The Turkish Personal Data Board
As the deadline for the compliance has passed in 2018 April, The Turkish Board is quite active in imposing administrative fines to the companies. Recently, the Board released a brief summary of its recent cases in which the Board ruled several administrative monetary fines based on;
- Late notification of the violation,
- Conditioning the explicit consent to the performance of the service,
- Breach of data minimisation principle,
- Not responding to the data subject within the time period determined by the Law,
- Not fulfilling the request of the data subject regarding the erasure of the personal data,
- The absence of administrative and technical measures to ensure the required level of data security,
- Breach of the general data protection principles,
- Unlawful sharing of personal data
In addition, in Turkey, a new communique has been published in order to clarify the procedures of obligation to inform. Although it can be claimed that it mainly follows the footsteps of GDPR, there is a significant diversion.

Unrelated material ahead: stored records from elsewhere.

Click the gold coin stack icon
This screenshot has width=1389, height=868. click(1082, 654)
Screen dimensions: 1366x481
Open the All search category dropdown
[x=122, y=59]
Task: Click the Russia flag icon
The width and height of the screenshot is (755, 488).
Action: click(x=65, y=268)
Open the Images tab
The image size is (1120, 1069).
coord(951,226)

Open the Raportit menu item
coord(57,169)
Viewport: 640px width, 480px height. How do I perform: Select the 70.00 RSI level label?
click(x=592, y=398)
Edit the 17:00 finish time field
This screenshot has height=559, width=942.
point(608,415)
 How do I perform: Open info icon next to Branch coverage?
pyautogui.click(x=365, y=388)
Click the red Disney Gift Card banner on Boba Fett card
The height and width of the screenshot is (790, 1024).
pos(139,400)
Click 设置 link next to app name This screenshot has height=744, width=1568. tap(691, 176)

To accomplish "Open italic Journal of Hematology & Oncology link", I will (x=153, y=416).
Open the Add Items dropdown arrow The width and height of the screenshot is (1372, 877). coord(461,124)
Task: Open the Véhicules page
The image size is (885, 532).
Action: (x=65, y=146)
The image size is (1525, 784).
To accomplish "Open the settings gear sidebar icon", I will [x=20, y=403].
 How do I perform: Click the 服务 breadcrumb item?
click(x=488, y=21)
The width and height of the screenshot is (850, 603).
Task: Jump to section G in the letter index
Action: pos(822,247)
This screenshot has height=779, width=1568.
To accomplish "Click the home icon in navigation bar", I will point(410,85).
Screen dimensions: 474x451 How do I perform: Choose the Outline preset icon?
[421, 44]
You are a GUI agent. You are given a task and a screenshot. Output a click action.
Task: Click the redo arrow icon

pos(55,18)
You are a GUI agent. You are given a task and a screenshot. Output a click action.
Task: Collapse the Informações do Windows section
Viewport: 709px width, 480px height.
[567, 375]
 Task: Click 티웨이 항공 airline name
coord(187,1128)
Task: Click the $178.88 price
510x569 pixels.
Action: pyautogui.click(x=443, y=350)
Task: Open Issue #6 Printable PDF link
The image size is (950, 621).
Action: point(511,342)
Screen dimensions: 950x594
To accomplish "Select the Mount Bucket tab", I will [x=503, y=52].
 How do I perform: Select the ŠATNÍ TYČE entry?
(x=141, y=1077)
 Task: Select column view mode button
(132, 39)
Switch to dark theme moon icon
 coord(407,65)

Affects of GPDR on Turkish Data Protection
Finally, it is worth to mention that GDPR expands the territorial scope of the EU Law. With this regard, companies who target the EU residents should keep in the mind that they may fall into scope of the GDPR even if they conduct a business in Turkey/non-EU country. As an example, if a Turkish estate agency advertised a summerhouse, which is located in south part of Turkey, in euro currency and German language, we may say that the target audience is EU-residents, hence GDPR may apply this case as well. To sum up, there are many grey areas in the practice of Data Protection Law in Turkey and firms require comprehensive legal assistance in order to avoid unforeseen sanctions.